Na escola, também protagonizou uma das primeiras mobilizações após relatos de ofensas racistas e LGBTfóbicas de um estudante. Ela organizou um protesto reunindo diversas turmas em marcha contra a violência na unidade escolar. “Se o silêncio é crime, omissão também é”, gritava ao microfone. Ali, descobriu que gostava, e tinha vocação, para a militância.
Artivismo
Para Pérola, não há separação entre arte, educação e política. Estudante de teatro na Escola Técnica Estadual Adolpho Bloch, no Rio de Janeiro, ela sonha cursar Artes Cênicas e depois Dança na Universidade Federal da Bahia (UFBA). “Arte, educação e cultura andam de mãos dadas, não tem como separar”, defende. Sua atuação no coletivo Axé em Luta também revela como a fé e o ativismo caminham juntos.
Seus projetos futuros incluem criar uma marca inspirada em Oxum e Iansã para fortalecer a autoestima das mulheres negras e produzir espetáculos que unam artes cênicas e o sagrado feminino. “A mulher preta já é potência. E quando ela se movimenta, toda a estrutura da sociedade se movimenta com ela”, resume Pérola, fazendo referência à frase da filósofa norte-americana Angela Davis, proferida em uma conferência na Bahia em 2017: “Quando a mulher negra se movimenta, toda a estrutura da sociedade se movimenta com ela.”

Aprender com as mais velhas: revisitar o passado para entender e moldar o futuro
Inspirada no princípio africano de Sankofa – olhar para o passado para compreender o presente e construir o futuro – Pérola propôs no dia 17 de maio o Grupo de Trabalho (GT) de Juventude do Comitê Impulsor Estadual do Rio de Janeiro para a Marcha.
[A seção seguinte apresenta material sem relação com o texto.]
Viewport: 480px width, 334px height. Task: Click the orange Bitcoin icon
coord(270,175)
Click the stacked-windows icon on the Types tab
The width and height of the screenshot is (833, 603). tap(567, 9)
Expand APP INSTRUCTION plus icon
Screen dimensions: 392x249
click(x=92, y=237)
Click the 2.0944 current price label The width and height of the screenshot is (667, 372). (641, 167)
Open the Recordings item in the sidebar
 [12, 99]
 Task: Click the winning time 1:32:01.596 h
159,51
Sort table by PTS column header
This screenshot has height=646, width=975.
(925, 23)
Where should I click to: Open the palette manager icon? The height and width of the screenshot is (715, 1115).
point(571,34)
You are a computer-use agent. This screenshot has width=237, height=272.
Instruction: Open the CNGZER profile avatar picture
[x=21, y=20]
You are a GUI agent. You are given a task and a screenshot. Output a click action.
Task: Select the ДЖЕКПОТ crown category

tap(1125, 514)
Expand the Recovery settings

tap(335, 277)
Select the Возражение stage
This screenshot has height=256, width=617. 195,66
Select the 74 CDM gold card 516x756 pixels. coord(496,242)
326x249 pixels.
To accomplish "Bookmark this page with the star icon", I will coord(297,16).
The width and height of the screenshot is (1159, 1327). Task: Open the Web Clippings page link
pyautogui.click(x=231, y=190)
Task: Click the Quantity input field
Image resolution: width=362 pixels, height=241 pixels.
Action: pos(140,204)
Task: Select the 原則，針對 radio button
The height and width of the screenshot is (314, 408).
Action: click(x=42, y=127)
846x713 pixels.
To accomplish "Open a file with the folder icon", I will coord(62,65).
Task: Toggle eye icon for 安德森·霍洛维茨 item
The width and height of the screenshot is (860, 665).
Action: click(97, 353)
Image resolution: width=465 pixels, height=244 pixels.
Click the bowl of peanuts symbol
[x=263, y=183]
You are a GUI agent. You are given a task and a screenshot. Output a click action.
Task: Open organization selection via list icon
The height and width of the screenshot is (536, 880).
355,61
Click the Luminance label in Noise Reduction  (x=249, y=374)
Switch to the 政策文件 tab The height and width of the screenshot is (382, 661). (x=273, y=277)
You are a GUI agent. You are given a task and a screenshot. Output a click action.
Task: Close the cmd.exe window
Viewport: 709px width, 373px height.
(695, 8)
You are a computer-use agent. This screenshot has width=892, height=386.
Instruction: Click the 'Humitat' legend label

O objetivo é mobilizar jovens negras para que se reconheçam como corpos políticos e deem continuidade à luta iniciada pelas mais velhas. “Sentar para aprender com as mais velhas é escutar a história de alguém e querer perpetuar aquilo.”
Para ela, esse esforço é ainda mais urgente porque sente falta de engajamento entre adolescentes de sua geração. Pérola acredita que a tecnologia, ao mesmo tempo em que é uma aliada na mobilização, também pode se tornar um obstáculo. “Acredito que a facilidade que está chegando agora está se tornando um empecilho para o senso crítico, a ponto de gerar alienação. Vejo pessoas da minha geração se acomodando no que têm de facilidade e deixando de pensar no futuro.”
Diante disso, o GT de Juventude investe em parcerias para os meses de setembro e outubro com grêmios, escolas e universidades, usando tanto as redes sociais quanto encontros presenciais. “Nada substitui o tete a tete, olhar nos olhos e trocar ideias”, defende. Pérola explica que a estratégia inclui passagens de sala, panfletagens, uso de vídeos curtos e linguagem acessível para atrair jovens, sem abrir mão da escuta direta e da troca. “Eu quero cativar jovens pretas a pensar: eu tô aqui hoje porque teve gente que veio por mim ontem, e quero estar por elas amanhã.”
Desafios para chegar a Brasília
Assim como milhares de mulheres negras, Pérola enfrenta obstáculos para estar na Marcha de novembro. A questão financeira é uma delas. Como artista e estudante, precisa conciliar freelances, trabalhos como aderecista de cena e mobilizações para garantir os recursos. Mas a jovem não se intimida: “Por mais que eu seja pé no chão, acredito que nós somos do tamanho dos nossos sonhos.”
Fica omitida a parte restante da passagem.